- Get SemMedDB Data
- Convert to delimited
- Create config.py
- Create frequency counts
- Index the data
- Create App and API
Need the SENTENCE, PREDICATION, CITATION and GENERIC_CONCEPT CSV files - https://ii.nlm.nih.gov/SemRep_SemMedDB_SKR/SemMedDB/SemMedDB_download.shtml
Can use this for building and testing local django setup.
python3 -m venv venv
. ./venv/bin/activate
pip install -r requirements.txt
To create the App and API just run docker-compose
docker-compose up -d
To create docker instance
docker pull docker.elastic.co/elasticsearch/elasticsearch:7.17.0
docker run -p 127.0.0.1:9200:9200 -p 127.0.0.1:9300:9300 -e "discovery.type=single-node" docker.elastic.co/elasticsearch/elasticsearch:7.17.0
- the above is for a single node cluster, ideally in production use a full cluster.
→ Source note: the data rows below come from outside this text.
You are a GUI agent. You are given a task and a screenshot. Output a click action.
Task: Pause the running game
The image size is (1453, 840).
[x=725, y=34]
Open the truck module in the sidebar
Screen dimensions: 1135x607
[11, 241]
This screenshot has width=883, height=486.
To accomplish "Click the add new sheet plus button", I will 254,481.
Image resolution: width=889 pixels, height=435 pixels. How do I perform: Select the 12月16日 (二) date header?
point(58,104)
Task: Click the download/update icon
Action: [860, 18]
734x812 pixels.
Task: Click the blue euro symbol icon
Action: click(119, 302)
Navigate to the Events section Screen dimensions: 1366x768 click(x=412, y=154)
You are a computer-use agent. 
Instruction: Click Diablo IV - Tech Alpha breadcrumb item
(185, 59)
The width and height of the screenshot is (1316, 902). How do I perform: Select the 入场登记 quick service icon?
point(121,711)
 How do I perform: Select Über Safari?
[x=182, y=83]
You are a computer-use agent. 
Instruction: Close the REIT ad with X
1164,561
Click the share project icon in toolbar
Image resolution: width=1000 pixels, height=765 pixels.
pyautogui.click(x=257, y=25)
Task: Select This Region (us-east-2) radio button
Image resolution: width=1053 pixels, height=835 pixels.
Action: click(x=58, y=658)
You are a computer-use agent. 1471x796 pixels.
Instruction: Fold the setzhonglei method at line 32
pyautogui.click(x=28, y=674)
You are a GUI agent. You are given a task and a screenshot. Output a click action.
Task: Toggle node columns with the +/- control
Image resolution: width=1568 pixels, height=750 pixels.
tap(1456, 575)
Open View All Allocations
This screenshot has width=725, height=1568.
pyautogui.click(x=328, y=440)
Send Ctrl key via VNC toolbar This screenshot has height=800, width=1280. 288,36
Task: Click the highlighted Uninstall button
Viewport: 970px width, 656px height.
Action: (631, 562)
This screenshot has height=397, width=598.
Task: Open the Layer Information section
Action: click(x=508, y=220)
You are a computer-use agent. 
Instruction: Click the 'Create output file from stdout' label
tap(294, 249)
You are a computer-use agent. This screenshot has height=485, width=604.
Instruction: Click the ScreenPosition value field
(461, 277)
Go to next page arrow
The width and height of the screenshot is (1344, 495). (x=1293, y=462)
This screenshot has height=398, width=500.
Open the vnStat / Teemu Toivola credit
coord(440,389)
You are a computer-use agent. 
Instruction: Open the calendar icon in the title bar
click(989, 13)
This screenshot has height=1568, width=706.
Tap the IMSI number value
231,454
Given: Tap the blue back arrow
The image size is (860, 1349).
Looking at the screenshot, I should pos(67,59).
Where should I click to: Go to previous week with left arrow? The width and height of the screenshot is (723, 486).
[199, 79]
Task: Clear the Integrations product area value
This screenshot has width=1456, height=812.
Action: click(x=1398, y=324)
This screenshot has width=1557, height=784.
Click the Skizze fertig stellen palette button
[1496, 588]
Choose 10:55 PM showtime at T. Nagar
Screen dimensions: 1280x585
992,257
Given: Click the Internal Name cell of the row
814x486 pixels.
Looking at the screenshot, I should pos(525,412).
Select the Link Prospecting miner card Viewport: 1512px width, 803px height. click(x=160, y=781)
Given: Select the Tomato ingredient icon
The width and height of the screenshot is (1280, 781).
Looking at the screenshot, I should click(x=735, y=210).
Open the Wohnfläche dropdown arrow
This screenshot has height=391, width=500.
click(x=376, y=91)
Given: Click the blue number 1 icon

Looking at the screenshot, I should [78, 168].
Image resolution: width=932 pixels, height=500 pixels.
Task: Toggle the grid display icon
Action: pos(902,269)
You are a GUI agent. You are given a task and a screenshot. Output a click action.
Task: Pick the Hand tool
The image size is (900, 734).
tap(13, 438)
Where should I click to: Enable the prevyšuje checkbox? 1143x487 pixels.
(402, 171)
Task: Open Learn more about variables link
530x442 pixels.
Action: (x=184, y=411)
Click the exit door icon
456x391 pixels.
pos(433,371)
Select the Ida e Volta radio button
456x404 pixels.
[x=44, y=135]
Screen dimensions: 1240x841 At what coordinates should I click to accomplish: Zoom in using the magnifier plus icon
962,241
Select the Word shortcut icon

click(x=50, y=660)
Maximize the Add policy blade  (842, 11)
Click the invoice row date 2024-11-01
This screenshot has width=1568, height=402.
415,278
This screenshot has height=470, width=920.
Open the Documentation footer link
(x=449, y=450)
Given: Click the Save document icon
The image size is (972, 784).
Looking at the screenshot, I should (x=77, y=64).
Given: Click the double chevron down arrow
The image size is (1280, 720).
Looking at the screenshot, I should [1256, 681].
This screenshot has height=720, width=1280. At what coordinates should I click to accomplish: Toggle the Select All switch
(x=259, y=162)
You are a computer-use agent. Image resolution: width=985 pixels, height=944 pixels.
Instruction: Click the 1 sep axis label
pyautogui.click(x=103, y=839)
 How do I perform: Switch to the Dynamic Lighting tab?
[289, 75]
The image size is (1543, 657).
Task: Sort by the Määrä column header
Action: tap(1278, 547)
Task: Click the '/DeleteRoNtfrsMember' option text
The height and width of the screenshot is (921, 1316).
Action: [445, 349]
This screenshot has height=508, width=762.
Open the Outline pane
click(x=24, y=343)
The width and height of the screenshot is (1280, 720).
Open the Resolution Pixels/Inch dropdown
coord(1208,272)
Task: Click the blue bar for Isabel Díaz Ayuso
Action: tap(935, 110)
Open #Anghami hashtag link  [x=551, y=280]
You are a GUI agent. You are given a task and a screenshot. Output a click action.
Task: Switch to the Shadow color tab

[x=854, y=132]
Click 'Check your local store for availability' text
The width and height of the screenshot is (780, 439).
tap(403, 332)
Create django_project/config.py
and modify
secret_key = '' # django secret key
#elastic host
elastic_host = 'localhost' # elasticsearch host
elastic_port = '9200' # elasticsearch port
dataPath = '' # path to data storage directory, e.g. where temporary files are stored
# Elasticsearch index names
semmed_predicate_index = '' # name of predicate index
semmed_sentence_index = '' # name of sentence index
semmed_triple_freqs_index = '' # name predicate frequency index
semmed_citation_index = '' # name of citation index
semmed_predicate_data = '' # location of PREDICATION file, e.g. semmedVER40_R_PREDICATION.csv.gz
semmed_sentence_data = '' # location of SENTENCE data file, e.g. semmedVER40_R_SENTENCE.csv.gz
semmed_citation_data = '' # location of modified CITATION data file, e.g. semmedVER42_2020_R_CITATIONS.csv.gz
semmed_concept_data = '' # location of modified GENERIC_CONCEPT data file, e.g. semmedVER42_2020_R_GENERIC_CONCEPT.csv.gz
maxPubs=10000000
api_url = '' # api url, e.g. http://127.0.0.1:8000/api or https://melodi-presto.mrcieu.ac.uk/api
root_url = '' # root url, e.g. http://127.0.0.1:8000 or https://melodi-presto.mrcieu.ac.uk
debug = 'False' # True/False
DEPLOYMENT = 'prod' # dev/prod
allowed_hosts = "" # set IP addresses for access
semmed_triple_total = '' # total number of triples in predicate index
- create secret key
python -c "import secrets; print(secrets.token_urlsafe())"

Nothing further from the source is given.